In Chapter 6 we built the MapReduce model from first principles: split the input across machines, apply a map to each record, shuffle records by key, and apply a reduce to each group. That model is one of the most consequential ideas in distributed computing, and the discipline it teaches (think in terms of partitioned data, key-based shuffles, and idempotent re-execution) carries directly into everything that follows. But by the end of that chapter, in Section 6.9, one limitation had become impossible to ignore, and it is the limitation that brought Spark into existence. Every MapReduce stage reads its input from disk and writes its output back to disk before the next stage may begin. For a single pass over the data, that cost is paid once and amortized away. For the workloads AI actually runs, it is paid again and again.

Those workloads are iterative. Training a model by gradient descent revisits the same dataset every epoch. PageRank multiplies the same graph by the same vector until it converges, often a hundred times. k-means reassigns the same points to centroids round after round. A feature pipeline cleans, joins, aggregates, and encodes the same records through a dozen sequential stages. Under MapReduce, each of those rounds is a separate job that re-reads the entire working set from disk, performs a little computation, and writes the result back out for the next round to re-read. The useful work is dwarfed by the bookkeeping. Spark was designed to delete that bookkeeping, and Figure 7.1.1 shows the contrast that motivated it.
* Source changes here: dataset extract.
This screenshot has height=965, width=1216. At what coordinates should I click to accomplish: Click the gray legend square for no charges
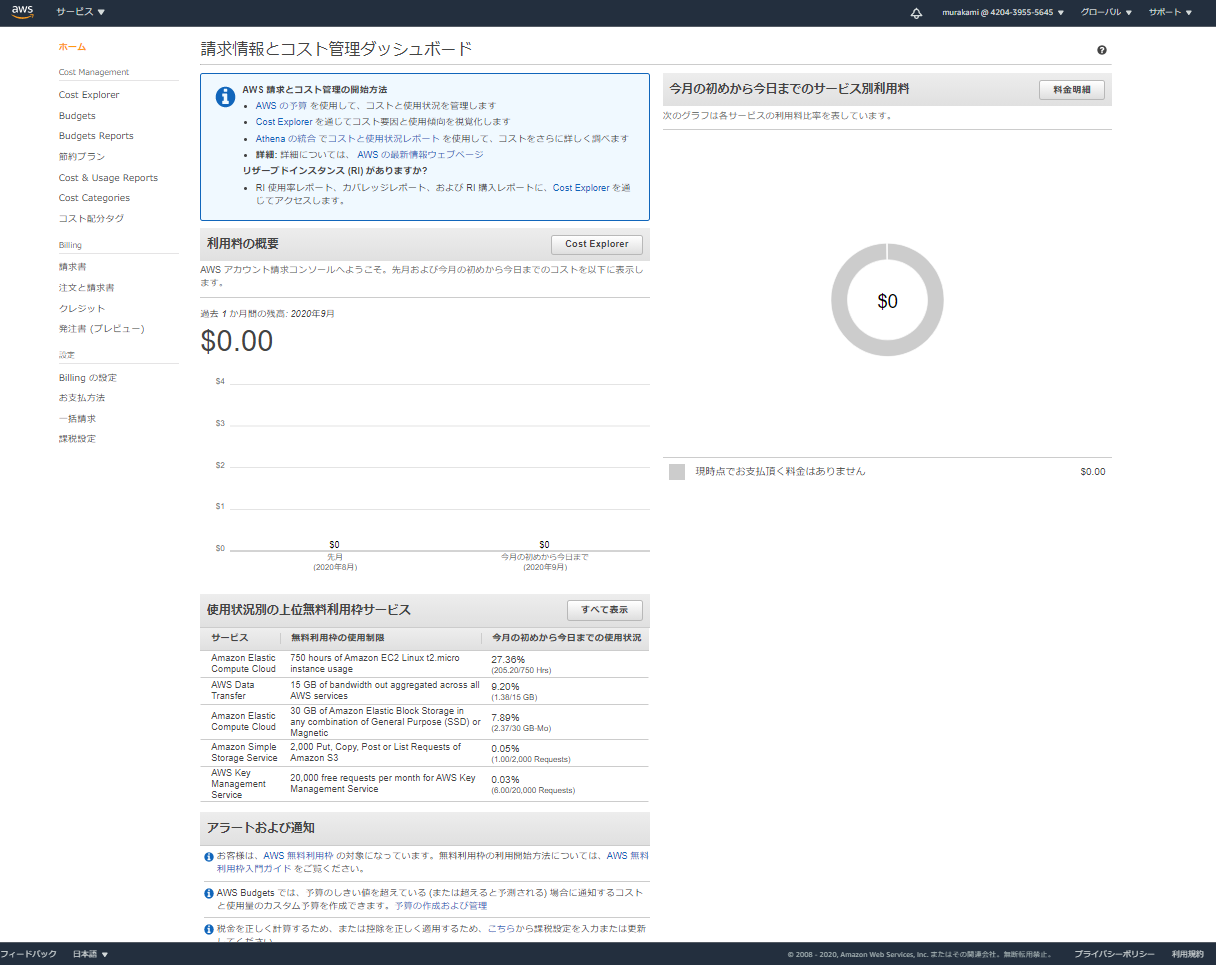click(x=677, y=472)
MapReduce: every iteration round-trips to disk DISK working set Iteration 1 map + reduce Iteration 2 map + reduce Iteration 3 map + reduce Iteration N map + reduce read, compute, write back, repeat: the disk is touched 2N times Spark: read once, then run the DAG entirely in memory DISK working set Cached in memory (RDD) read from disk once Iter 1 map Iter 2 map Iter 3 map Iter N final action
Figure 7.1.1: Why iterative jobs broke MapReduce. In the top row, each of the $N$ iterations is a separate job that reads the working set from disk and writes its output back, so the disk is touched on the order of $2N$ times and the useful compute (the small boxes) is a sliver of the total. In the bottom row, Spark reads the working set from disk once into a cached in-memory dataset (the orange box), then runs every iteration of its directed acyclic graph against memory; only the first read and the final action touch disk. The orange arrow is the one disk read Spark keeps; the black arrows in the bottom row never leave memory.

1. The Disk Round-Trip That MapReduce Could Not Avoid Beginner

The disk round-trip in MapReduce is not an implementation accident; it is load-bearing. Writing every intermediate result to a replicated distributed file system is exactly what makes the model fault tolerant. If a worker dies mid-job, the scheduler re-runs that worker's task on another machine, and the inputs it needs are sitting safely on disk where the previous stage left them. Reliability and the disk round-trip are, in the original design, the same decision. The cost of that decision is invisible for a single pass over the data and crippling for anything that loops.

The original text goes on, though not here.